### PROBLEM TO SOLVE
Below are the lines to check; count those holding the string "Given" and give only the number.

### TASK INPUTS
___
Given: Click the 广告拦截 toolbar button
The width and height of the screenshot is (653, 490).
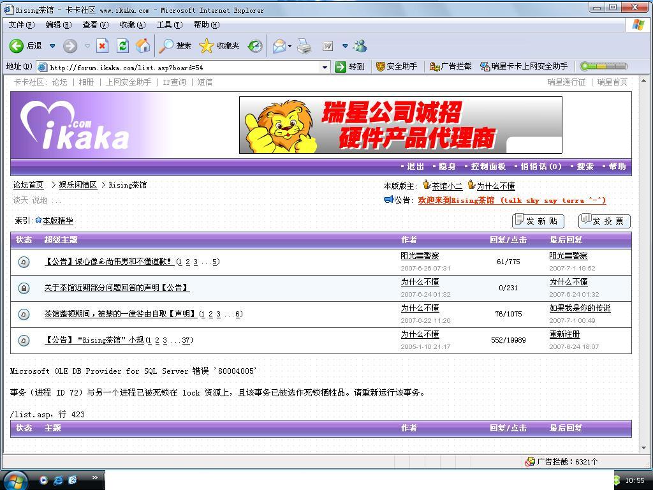Looking at the screenshot, I should coord(451,66).
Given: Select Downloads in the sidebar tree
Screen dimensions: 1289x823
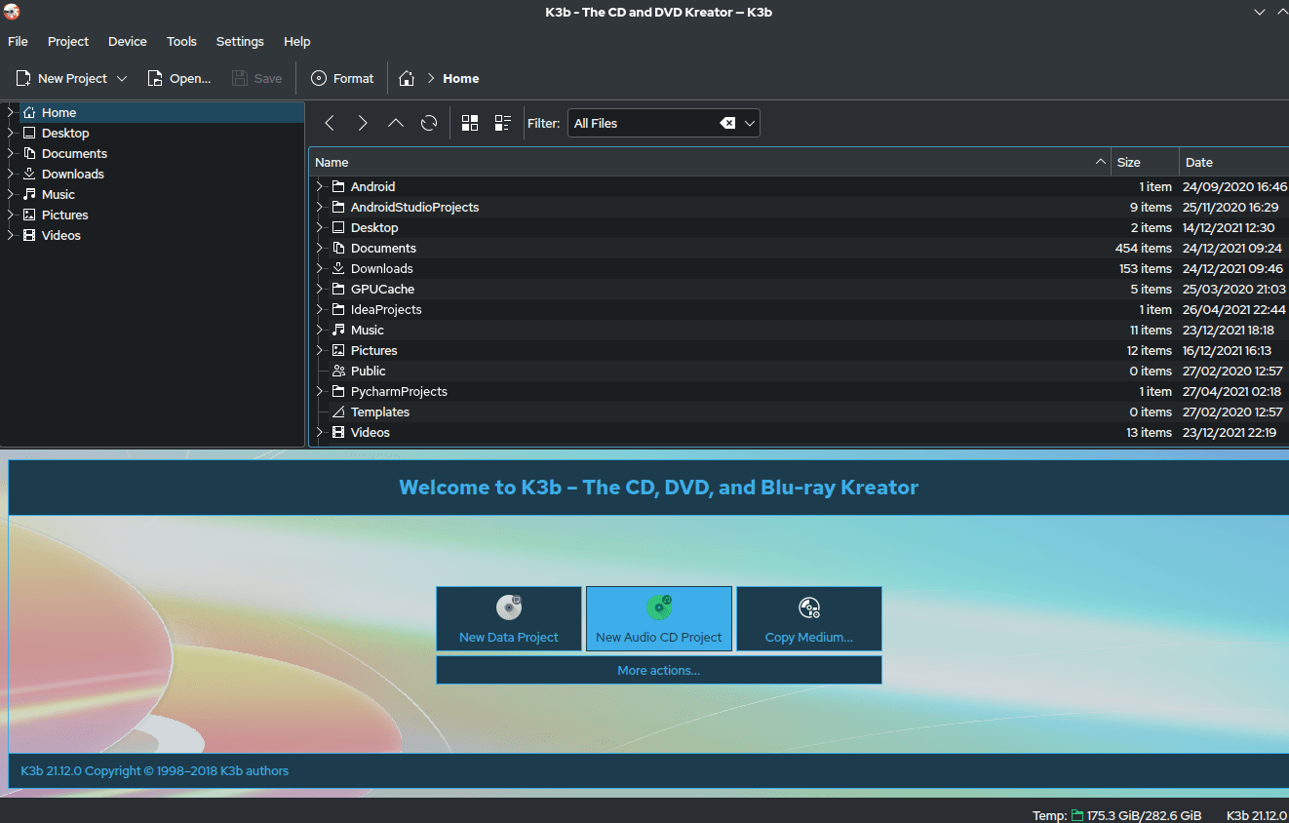Looking at the screenshot, I should point(73,174).
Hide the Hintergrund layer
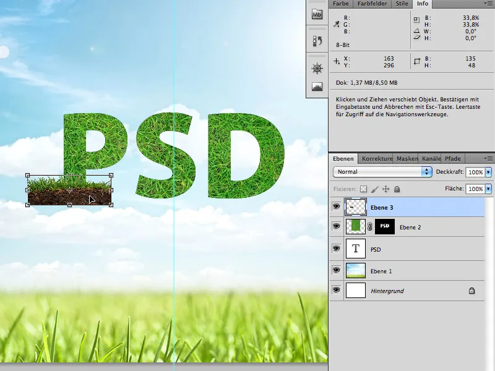The image size is (495, 371). tap(337, 291)
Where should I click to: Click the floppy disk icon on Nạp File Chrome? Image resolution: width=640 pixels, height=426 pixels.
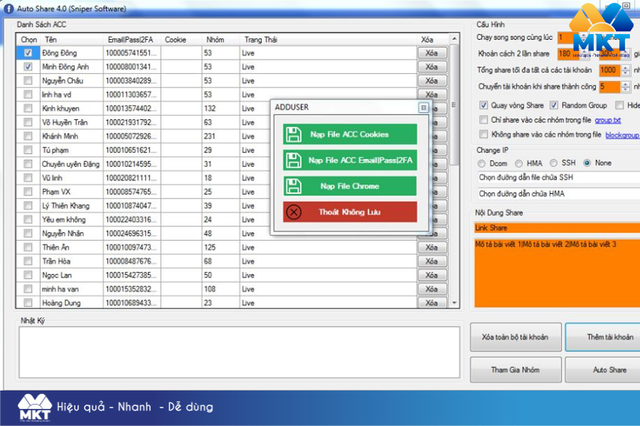point(293,186)
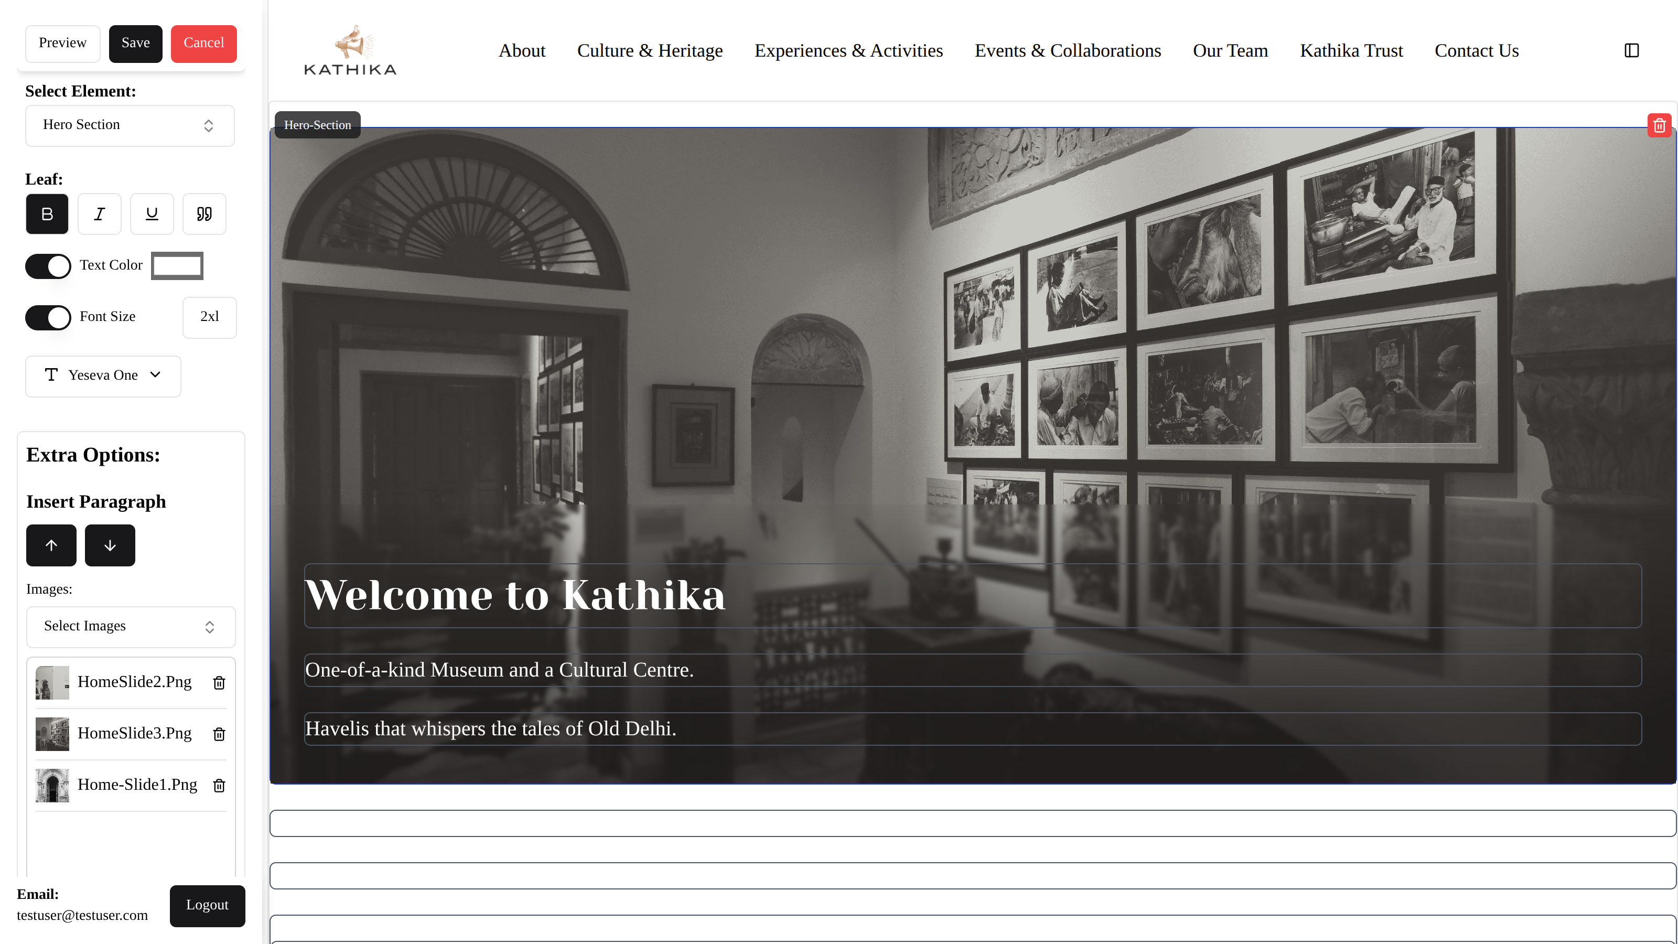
___
### RESULT OF THE EXERCISE
2